Money on Chain relies on gold market prices for its DEX.
DeFi Money on Chain, a stable coin issuer and lending platform based on Bitcoin’s RSK side chain (BTC), announced on Wednesday the launch of TEX, an automated token swap platform based on an order book, with a unique touch.
Instead of being available instantly, orders are processed in batches at a slightly variable interval of a few minutes. Each execution, called a tick, coincides with the orders sent to the blockchain.
Each trade that occurs at a given tick is made at the same average price among all the orders submitted by the traders. The limit orders sent by users indicate the maximum or minimum acceptable price. For example, a limit order to sell Bitcoin Method for USD 18,000 will not be activated if the average price is USD 17,900.

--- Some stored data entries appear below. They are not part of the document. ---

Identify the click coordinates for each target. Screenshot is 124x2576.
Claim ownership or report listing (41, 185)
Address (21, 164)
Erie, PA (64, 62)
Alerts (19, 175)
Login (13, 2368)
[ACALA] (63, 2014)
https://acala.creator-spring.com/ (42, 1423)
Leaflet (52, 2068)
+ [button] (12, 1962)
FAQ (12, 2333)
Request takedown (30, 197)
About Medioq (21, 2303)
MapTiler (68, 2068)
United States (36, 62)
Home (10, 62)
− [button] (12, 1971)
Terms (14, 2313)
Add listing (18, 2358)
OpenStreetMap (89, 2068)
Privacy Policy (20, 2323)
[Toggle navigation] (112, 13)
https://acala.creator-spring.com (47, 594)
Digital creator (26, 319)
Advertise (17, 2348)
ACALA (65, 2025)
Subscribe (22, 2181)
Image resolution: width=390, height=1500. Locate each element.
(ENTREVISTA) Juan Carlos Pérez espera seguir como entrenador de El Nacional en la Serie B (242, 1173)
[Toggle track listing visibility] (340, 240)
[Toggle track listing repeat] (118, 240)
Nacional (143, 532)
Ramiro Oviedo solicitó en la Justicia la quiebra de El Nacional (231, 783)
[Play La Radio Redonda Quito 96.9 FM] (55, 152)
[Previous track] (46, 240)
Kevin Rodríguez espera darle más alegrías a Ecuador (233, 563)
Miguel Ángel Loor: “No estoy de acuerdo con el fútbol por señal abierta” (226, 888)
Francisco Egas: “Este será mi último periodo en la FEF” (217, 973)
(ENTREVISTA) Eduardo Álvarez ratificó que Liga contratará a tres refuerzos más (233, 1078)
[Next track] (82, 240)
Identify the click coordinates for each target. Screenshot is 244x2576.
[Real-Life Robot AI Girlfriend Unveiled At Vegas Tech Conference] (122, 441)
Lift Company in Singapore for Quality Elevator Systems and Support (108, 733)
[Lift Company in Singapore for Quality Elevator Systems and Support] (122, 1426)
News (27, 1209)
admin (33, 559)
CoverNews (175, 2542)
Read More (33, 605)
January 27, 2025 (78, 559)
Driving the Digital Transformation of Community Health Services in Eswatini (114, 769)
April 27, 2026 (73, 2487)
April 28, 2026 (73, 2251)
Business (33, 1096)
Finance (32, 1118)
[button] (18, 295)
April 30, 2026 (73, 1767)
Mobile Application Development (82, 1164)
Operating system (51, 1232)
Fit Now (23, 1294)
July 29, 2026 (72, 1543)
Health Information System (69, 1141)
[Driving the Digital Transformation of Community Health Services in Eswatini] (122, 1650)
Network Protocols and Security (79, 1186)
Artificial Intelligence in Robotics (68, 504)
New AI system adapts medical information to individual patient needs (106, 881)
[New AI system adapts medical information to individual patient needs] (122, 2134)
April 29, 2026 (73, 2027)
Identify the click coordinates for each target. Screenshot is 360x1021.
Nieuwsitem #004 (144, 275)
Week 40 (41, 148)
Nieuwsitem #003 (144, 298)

Max Carjuzaa, CEO of Money on Chain, explained to Cointelegraph that the system also uses an Oracle system for more accurate control. With so-called market maker orders, traders express a price with a certain percentage offset from the reference rate obtained by the oracle. This ensures that the orders will track the price changes that occur between ticks.
The design of the system was inspired by the London Spot Fix, a gold pricing mechanism in which a committee deliberates on the price of gold twice a day.
Automated market makers such as Uniswap are often seen as a necessity in light of the slow performance of blockchain-based systems. When asked if these concerns drove the design of TEX, Carjuzaa responded:
„No, the main reason it was adopted is the discovery of fair pricing. The method used in TEX is a way to avoid initial implementation and to ensure the discovery of fair prices, even at low volume“.
Price discovery and early execution are often considered to be major problems in MMA exchanges, but Carjuzaa also believes that its system „needs much less liquidity to operate“. For the same liquidity, he says MMAs will have more slippage compared to TEX. This benefit is „especially important in a new network and allows for organic growth in liquidity“.